Last Draggers in Menemsha
The Quitsa Strider II sits rusting at the dock in Menemsha. Her skipper Jonathan Mayhew, who has devoted his life to commercial fishing, has sold his days at sea. A Gloucester fishing cooperative has bought the permits that allow him to fish in federal waters.
Captain Mayhew, whose family has fished for centuries, can no longer make a go of it. Fuel costs are high. Federal regulators severely limit how often and where he can fish. Formerly bountiful fishing grounds on Georges Bank are bare compared with twenty years ago.
Mr. Mayhew blames the regulators, saying that they have mismanaged the fisheries for the past thirty years. “It is death by a thousand cuts,” he says.

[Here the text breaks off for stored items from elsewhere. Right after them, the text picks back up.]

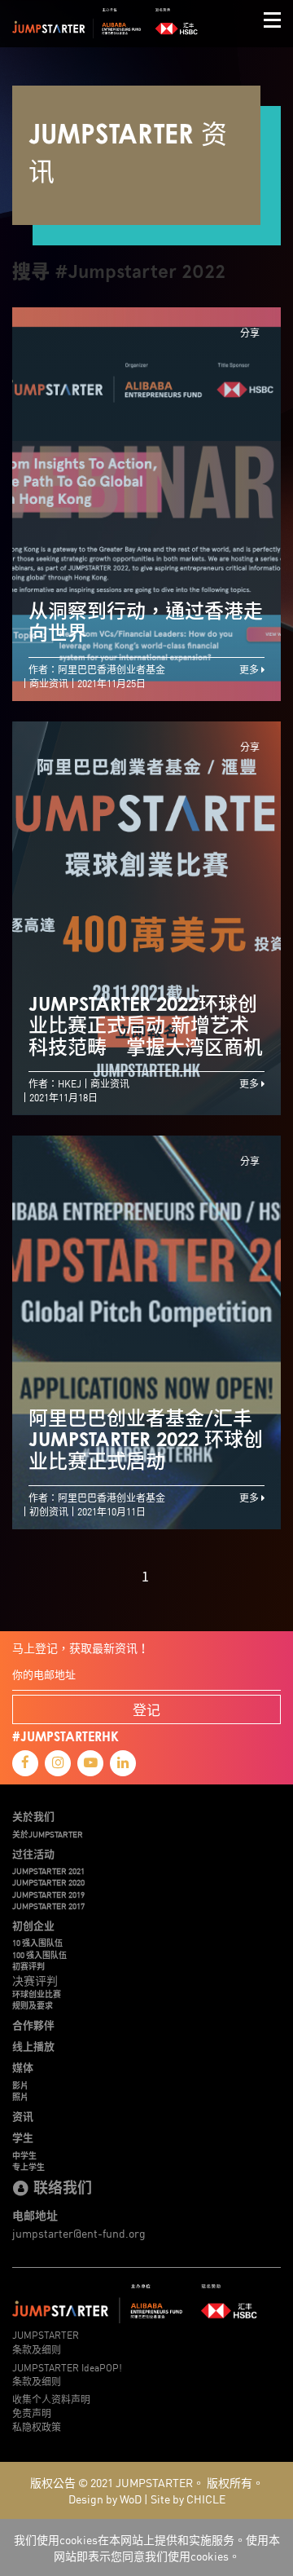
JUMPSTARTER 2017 (48, 1906)
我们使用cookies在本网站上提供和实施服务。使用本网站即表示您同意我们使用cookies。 (147, 2547)
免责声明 (31, 2412)
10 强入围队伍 (37, 1942)
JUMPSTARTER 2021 (48, 1871)
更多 (250, 669)
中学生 (24, 2155)
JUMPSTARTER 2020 (48, 1882)
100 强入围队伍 (39, 1955)
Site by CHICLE (188, 2498)
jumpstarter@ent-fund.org (79, 2233)
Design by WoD (105, 2498)
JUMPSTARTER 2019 (48, 1894)
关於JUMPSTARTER (47, 1834)
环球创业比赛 (36, 1994)
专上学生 (28, 2166)
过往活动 (33, 1853)
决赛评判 (35, 1980)
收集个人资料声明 (51, 2399)
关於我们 (33, 1816)
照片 (20, 2096)
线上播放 (33, 2046)
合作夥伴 (33, 2025)
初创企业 (33, 1925)
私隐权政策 (36, 2426)
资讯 (22, 2116)
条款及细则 (36, 2349)
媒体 (22, 2067)
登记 (146, 1709)
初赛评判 (28, 1966)
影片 (20, 2085)
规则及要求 (32, 2005)
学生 (22, 2137)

He is right. And the era of the dragger may well be at an end.
But from some endings come beginnings. Chilmark selectmen are determined that Menemsha will survive as a commercial fishing port.
The selectmen are pursuing a variety of innovative approaches which include a pilot program using Menemsha Pond as an incubator for winter flounder and an offshore cultivated blue mussel project. A program to bring back the bay scallop fishery in Menemsha Pond is already under way. Picture a fleet of fifty boats working a variety of fisheries out of Menemsha for several weeks at a time, including bay scalloping and fluke fishing. A young fisherman could stand to earn sixty thousand dollars a year or more working this way — a decent living by Island standards.
This is the vision of the Chilmark selectmen, who vow that Menemsha is not destined to become a marina or a museum.
Their goals are admirable and well within reach. Menemsha is quiet these days, her last draggers tied to the dock. But the future is full of promise.